Verteidigungsminister Nelson Jobim erklärte, die Entdeckung der Trümmerteile in einem fünf Kilometer langen Streifen „bestätigen, dass das Flugzeug in dem Gebiet“ mehrere hundert Kilometer nördlich der Inselgruppe Fernandode Noronha abgestürzt sei.

Den letzten Funkkontakt gab es um 3.33 Uhr (MESZ). Der Kapitän informierte darüber, dass er um 4.20 Uhr in den Luftraum von Senegal eindringen werde.

Um 3.48 Uhr verließ die Maschine den brasilianischen Luftraum. Zu diesem Zeitpunkt flog die Maschine in ca. 11 000 Meter Höhe und mit einer Geschwindigkeit von 840 km/h.

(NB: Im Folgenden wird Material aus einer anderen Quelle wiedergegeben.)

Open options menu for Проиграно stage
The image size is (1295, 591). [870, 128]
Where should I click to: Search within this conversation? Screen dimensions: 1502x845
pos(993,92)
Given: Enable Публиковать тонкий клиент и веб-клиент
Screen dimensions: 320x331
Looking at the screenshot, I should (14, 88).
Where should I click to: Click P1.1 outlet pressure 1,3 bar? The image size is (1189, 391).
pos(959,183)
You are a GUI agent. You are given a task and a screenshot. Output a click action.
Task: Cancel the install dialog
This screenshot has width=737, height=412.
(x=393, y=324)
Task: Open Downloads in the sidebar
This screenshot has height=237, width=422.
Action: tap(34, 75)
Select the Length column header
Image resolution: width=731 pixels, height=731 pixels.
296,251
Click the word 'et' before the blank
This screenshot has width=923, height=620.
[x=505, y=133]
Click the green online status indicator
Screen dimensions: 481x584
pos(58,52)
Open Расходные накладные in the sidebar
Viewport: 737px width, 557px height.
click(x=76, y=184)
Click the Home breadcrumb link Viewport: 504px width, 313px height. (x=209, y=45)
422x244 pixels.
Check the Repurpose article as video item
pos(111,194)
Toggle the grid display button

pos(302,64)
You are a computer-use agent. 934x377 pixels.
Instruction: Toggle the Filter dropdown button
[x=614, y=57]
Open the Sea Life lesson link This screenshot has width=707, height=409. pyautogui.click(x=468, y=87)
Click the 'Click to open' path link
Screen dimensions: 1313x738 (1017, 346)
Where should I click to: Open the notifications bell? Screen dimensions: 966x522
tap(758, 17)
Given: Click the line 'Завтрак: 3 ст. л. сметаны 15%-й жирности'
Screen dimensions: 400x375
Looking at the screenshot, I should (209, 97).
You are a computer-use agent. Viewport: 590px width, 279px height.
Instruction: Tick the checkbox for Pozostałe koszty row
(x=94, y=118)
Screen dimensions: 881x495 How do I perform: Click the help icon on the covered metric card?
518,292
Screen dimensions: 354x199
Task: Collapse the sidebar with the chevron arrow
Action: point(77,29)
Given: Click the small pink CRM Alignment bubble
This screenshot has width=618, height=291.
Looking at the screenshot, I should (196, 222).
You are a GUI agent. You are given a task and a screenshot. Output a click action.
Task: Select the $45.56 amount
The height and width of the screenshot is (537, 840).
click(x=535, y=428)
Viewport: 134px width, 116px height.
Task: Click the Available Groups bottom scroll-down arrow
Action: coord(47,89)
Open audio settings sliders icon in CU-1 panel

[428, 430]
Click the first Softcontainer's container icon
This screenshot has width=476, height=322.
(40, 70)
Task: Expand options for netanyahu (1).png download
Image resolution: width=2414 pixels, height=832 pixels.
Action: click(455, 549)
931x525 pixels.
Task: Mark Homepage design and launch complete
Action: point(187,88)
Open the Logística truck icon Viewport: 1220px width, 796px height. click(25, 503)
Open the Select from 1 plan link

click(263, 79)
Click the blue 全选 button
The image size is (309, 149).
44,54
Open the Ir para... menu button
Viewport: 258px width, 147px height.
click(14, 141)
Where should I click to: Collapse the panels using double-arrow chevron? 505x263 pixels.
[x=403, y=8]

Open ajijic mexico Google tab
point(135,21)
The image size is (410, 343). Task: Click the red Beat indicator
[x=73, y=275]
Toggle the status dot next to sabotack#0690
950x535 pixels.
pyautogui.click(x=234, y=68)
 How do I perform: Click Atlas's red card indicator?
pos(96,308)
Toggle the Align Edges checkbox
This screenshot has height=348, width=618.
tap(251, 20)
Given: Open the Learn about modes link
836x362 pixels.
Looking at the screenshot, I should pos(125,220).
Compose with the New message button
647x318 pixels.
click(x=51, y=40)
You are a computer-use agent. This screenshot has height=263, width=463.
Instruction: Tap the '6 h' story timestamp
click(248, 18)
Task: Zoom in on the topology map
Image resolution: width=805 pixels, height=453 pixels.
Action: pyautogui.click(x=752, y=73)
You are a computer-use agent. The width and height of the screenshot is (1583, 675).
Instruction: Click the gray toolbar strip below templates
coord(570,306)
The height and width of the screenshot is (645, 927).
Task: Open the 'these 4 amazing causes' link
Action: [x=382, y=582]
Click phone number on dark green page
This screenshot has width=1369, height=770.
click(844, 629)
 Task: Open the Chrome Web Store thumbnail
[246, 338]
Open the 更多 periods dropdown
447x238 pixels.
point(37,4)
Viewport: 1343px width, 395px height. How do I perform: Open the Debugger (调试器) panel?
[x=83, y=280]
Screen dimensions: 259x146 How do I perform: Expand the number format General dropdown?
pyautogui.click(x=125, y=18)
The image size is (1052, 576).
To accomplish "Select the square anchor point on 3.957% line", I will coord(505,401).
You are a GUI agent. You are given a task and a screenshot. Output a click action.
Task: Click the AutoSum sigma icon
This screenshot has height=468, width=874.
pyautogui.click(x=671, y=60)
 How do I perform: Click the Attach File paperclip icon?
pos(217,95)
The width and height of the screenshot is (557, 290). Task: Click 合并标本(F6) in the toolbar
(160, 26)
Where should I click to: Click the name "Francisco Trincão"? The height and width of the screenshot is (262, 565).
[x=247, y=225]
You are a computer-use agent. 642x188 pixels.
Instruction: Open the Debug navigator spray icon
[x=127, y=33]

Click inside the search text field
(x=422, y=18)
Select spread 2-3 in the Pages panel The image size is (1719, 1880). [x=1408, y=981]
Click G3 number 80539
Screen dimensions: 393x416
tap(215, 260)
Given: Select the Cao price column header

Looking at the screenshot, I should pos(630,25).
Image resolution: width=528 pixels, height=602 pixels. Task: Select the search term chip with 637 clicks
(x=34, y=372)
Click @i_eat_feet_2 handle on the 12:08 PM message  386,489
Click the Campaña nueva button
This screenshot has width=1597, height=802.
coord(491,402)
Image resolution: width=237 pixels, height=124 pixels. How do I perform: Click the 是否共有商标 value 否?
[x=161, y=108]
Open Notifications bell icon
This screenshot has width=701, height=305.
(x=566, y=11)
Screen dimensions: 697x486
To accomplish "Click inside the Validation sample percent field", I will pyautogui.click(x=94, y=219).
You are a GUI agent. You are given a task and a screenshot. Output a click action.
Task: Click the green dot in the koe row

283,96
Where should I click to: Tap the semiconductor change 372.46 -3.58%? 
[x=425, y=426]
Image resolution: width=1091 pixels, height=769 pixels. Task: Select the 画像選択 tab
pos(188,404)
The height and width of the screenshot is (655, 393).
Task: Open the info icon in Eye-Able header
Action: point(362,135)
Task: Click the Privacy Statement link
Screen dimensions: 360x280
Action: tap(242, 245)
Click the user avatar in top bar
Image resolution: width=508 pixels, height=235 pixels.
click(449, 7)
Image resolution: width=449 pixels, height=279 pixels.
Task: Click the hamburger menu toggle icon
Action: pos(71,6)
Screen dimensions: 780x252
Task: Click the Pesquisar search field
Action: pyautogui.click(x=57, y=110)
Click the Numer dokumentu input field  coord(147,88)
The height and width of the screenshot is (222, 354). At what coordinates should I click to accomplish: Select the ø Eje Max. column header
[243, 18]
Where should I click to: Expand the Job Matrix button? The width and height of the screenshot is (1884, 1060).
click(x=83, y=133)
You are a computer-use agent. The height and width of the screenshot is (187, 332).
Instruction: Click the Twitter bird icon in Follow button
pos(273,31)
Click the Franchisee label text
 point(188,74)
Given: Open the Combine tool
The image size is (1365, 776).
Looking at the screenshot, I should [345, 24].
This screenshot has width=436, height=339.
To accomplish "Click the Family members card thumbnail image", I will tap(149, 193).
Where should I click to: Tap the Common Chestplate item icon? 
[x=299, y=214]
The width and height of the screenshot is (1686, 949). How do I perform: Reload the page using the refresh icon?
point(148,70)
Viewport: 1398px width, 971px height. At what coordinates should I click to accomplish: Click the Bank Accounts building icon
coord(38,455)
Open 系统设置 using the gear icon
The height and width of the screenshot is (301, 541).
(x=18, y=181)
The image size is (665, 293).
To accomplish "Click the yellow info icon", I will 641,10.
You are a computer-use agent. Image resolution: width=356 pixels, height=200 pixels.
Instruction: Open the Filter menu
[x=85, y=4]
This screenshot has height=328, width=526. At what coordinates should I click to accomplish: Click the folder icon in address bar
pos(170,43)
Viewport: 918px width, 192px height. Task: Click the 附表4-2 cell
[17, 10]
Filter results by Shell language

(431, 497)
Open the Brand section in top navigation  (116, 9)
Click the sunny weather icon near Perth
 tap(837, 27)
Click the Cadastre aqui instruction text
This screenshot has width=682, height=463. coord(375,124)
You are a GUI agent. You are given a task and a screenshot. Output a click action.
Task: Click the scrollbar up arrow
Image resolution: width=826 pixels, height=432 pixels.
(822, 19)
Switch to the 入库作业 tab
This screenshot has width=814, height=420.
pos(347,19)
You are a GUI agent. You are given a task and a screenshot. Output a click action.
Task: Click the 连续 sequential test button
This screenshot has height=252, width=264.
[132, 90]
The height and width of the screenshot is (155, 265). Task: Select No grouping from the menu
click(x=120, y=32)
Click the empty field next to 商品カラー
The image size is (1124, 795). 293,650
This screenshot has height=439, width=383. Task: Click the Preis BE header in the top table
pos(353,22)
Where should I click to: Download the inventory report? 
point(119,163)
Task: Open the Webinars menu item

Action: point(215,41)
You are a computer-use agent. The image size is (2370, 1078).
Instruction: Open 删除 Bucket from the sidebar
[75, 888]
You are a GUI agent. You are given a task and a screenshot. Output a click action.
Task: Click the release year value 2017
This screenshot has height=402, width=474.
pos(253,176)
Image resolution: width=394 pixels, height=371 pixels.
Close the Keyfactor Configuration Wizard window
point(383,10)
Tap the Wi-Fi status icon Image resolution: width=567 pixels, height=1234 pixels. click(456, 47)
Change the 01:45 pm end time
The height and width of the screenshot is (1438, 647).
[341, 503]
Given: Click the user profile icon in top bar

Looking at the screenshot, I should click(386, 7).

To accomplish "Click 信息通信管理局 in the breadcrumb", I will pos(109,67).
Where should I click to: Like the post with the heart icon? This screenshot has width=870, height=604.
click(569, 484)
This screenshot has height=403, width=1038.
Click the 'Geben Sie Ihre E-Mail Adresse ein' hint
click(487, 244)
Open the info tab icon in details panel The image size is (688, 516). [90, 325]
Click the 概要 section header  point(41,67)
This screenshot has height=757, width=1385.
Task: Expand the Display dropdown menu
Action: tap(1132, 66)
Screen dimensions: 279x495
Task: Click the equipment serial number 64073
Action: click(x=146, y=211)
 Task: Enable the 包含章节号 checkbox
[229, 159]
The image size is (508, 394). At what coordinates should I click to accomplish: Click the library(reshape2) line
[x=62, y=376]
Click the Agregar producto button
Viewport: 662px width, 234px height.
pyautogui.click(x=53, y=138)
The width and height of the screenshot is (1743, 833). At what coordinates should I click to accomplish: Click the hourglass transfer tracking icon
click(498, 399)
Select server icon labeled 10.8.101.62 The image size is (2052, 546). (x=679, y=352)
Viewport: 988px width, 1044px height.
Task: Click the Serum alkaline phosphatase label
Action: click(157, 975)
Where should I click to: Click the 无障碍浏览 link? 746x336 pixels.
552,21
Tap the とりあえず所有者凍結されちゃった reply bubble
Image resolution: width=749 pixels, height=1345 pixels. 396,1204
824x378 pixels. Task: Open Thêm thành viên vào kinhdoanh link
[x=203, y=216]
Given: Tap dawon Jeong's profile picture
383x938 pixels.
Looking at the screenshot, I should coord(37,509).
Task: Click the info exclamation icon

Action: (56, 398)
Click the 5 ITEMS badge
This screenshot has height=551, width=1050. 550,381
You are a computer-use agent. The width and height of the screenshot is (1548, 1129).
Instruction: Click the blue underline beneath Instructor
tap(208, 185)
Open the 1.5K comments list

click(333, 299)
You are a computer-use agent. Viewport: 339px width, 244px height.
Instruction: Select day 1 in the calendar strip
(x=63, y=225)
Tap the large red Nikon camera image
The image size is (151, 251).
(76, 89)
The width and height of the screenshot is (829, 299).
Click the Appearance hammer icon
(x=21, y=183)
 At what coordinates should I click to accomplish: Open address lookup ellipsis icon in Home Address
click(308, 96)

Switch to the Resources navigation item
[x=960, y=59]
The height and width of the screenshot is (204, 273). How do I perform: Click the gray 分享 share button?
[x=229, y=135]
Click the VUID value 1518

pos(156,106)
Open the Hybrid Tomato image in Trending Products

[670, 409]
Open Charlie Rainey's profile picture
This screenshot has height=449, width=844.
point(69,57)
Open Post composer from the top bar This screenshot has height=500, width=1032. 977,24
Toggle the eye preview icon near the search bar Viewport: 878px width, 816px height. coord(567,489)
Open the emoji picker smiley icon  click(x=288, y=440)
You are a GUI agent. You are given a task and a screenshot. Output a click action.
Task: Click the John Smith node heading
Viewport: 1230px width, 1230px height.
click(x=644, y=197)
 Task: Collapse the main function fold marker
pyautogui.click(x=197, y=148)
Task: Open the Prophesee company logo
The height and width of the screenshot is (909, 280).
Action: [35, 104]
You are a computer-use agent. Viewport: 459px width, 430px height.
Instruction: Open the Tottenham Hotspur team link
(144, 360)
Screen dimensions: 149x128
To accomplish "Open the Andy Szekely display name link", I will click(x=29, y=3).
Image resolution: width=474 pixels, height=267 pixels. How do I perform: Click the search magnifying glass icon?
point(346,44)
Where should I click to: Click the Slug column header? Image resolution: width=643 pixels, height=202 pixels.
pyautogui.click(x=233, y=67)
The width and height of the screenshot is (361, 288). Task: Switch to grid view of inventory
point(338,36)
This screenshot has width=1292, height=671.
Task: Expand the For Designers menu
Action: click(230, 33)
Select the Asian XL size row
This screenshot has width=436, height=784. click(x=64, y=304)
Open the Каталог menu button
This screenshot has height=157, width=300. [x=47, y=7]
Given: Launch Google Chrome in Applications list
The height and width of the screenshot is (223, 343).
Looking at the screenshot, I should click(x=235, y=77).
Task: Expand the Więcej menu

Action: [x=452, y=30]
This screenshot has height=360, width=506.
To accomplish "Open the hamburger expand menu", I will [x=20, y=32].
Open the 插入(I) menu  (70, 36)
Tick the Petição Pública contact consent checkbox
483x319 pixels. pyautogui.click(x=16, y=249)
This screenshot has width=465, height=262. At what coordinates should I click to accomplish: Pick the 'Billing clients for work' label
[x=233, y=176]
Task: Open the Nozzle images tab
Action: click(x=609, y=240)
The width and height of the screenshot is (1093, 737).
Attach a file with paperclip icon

Um 4.20 Uhr hätte sich der Pilot der AF 447 beim nächsten Kontrollpunkt (Senegal) melden müssen. Doch nichts geschah. Stattdessen ging um 4.14 Uhr ein automatische gesendetes Signal bei der Flugkontrolle ein, das den Ausfall der Bordelektronik meldete.

Was geschah zwischen 3.48 und 4.14 Uhr über dem Atlantik?

Fest steht: Die Maschine war kurz zuvor durch ein Gebiet mit starken Turbulenzen geflogen, das bestätigte die Fluggesellschaft.

Brachte ein Blitzeinschlag die Maschine zum Absturz?

Nach einer US-Statistik wird jedes Flugzeug mindestens einmal pro Jahr von einem Blitz getroffen. Fast immer ohne Folgen.

Laut Stefan Levedag, Direktor des Instituts für Flugsystem-Technik der Deutschen Gesellschaft für Luft- und Raumfahrt (DLR) in Braunschweig, ist es extrem unwahrscheinlich, dass ein Blitz allein zum Absturz eines Flugzeuges führt.

Allerdings gibt es bei Blitzeinschlägen drei Schwachstellen eines Jets.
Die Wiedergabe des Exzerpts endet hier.